Me, Bigly

donald-trump-art

July 21, 2016

So much to say. Whew! Baby DonDon set a trap for Cruz and Lyin’ Ted stepped in it as he tried to poop on my parade. Loved the headline in the Boston Herald: Boos Cruz. The whole charade made me look magnanimous. Yeah, like that would happen.

The New York Freakin’ Times said Meredith McIver’s apology for plagiarism was the first by a named Trump employee in the 13 months of the campaign. Don’t hold your breath waiting for another one.

My decision not to fire her is making me look like a nice guy. Even Joe and Mika of Morning Joe, who now call be a racist, said Melania and I came away from this unscathed. If they only knew the truth—which they never will. Suckers.

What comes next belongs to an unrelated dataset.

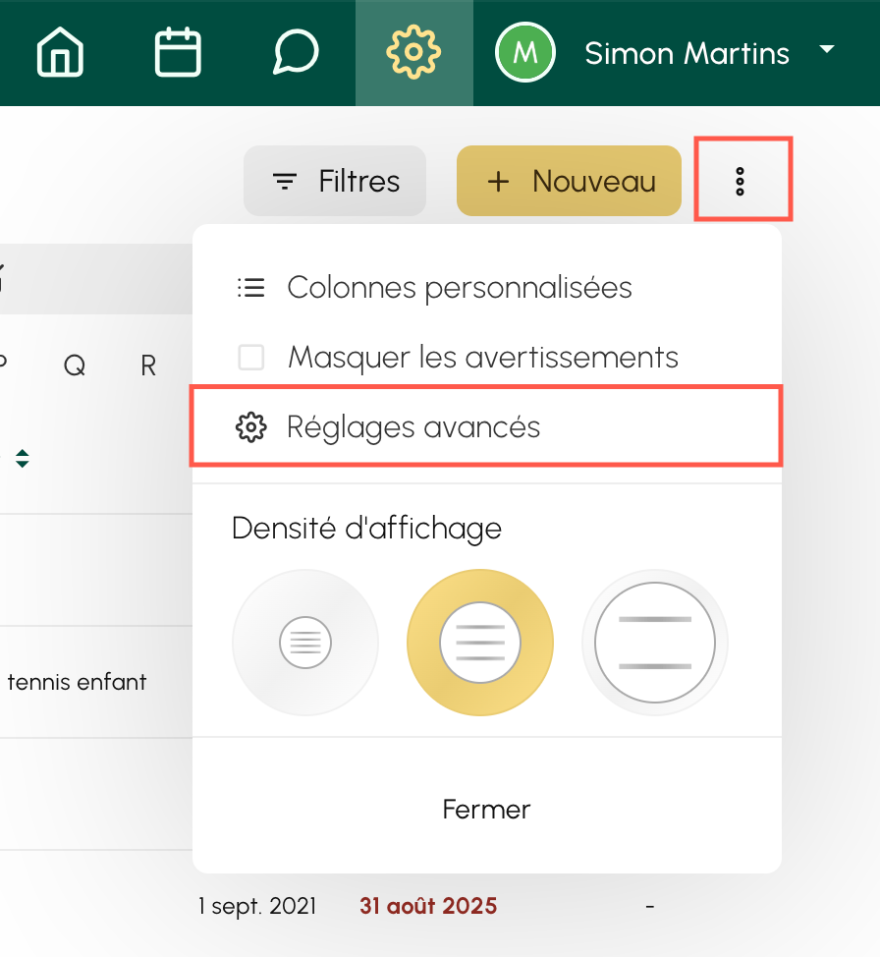The height and width of the screenshot is (957, 880).
Task: Filter by the letter R
Action: tap(148, 366)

Was Mike Pence great or what? So great I air-kissed him. If I get any happier with him, who knows what I’ll do.

What matters most is that I got this hyper-religious guy who walks around with a Bible up his ass to tell a super lie. Like many other speakers, he claimed Hillary said “What difference at this point does it make?” about the deaths of the four Americans in Benghazi. That’s a crock. She was talking about what motivated their killers. It’s clear as could be, but what’s so great, and what I love about politics, is that almost no one who doesn’t watch MSNBC will know that. We’re swiftboating her and that’s so cool. My big brain—bigly brain—and I are good at learning from history. The Swift Boat Veterans for Truth (cute name) were totally full of it, but did John Kerry win the 2004 election? I don’t think so.

This is the time to do the swiftboat/After that, we get to gloat.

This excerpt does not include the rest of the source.